The link to atoms comes from mathematical models of Brownian motion, which first turned up in statistical work of the Danish astronomer and actuary Thorvald Thiele in 1880. The big advance was made by Einstein in 1905 and the Polish scientist Marian Smoluchowski in 1906. They independently proposed a physical explanation of Brownian motion: atoms of the fluid in which the particles were floating were randomly bumping into the particles and giving them tiny kicks. On this basis, Einstein used a mathematical model to make quantitative predictions
about the statistics of the motion, which were confirmed by Jean Baptiste Perrin in 1908–9.

Boltzmann committed suicide in 1906 – just when the scientific world was starting to appreciate that the basis of his theory was real.

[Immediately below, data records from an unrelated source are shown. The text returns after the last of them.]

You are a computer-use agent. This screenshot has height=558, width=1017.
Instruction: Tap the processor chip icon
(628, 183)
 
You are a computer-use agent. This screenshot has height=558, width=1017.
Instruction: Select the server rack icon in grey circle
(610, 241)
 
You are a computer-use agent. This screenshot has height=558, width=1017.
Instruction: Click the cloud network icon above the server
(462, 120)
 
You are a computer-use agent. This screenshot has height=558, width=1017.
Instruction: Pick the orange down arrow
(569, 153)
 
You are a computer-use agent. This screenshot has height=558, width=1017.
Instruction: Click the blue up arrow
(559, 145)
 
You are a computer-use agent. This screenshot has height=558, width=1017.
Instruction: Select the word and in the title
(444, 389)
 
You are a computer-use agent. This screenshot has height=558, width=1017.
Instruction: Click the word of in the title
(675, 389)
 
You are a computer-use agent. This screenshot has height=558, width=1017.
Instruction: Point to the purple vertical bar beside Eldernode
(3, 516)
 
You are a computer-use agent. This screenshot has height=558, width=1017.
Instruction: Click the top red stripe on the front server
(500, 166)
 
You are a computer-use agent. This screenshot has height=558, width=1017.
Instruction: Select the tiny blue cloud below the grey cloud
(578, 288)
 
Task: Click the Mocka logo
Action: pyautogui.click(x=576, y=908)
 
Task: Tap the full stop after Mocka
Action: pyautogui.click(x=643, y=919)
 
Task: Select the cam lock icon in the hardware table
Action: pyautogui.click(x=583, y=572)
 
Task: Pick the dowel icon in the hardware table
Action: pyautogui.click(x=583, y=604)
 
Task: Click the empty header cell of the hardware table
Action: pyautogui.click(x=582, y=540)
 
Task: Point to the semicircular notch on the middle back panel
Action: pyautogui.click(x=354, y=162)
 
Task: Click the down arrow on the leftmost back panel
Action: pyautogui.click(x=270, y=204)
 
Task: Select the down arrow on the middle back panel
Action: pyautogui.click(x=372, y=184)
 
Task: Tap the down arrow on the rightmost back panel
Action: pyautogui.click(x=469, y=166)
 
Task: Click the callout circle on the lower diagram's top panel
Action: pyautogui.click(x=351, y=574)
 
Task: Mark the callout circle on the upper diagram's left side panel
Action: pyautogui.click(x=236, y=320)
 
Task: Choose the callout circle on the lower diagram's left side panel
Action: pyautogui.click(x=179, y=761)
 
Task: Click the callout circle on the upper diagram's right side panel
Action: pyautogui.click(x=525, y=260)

In Boltzmann's formulation of thermodynamics, molecules in a gas are analogous to cards in a pack, and the natural dynamics of the molecules is analogous to shuffling. Suppose that at some moment all the oxygen molecules in a room are concentrated at one end, and all the nitrogen molecules are at the other. This is an ordered thermodynamic state, like two separate piles of cards. After a very short period, however, random collisions will mix all the molecules together, more or less uniformly throughout the room, like shuffling the cards. We've just seen that this process typically causes entropy to increase. This is the orthodox picture of the relentless increase of entropy, and it is the standard interpretation of the second law: ‘the amount of disorder in the universe steadily increases'. I'm pretty sure that this characterisation of the second law would have satisfied Snow if anyone had offered it. In this form, one dramatic consequence of the second law is the scenario of the ‘heat death of the universe', in which the entire universe will eventually become a lukewarm gas with no interesting structure whatsoever.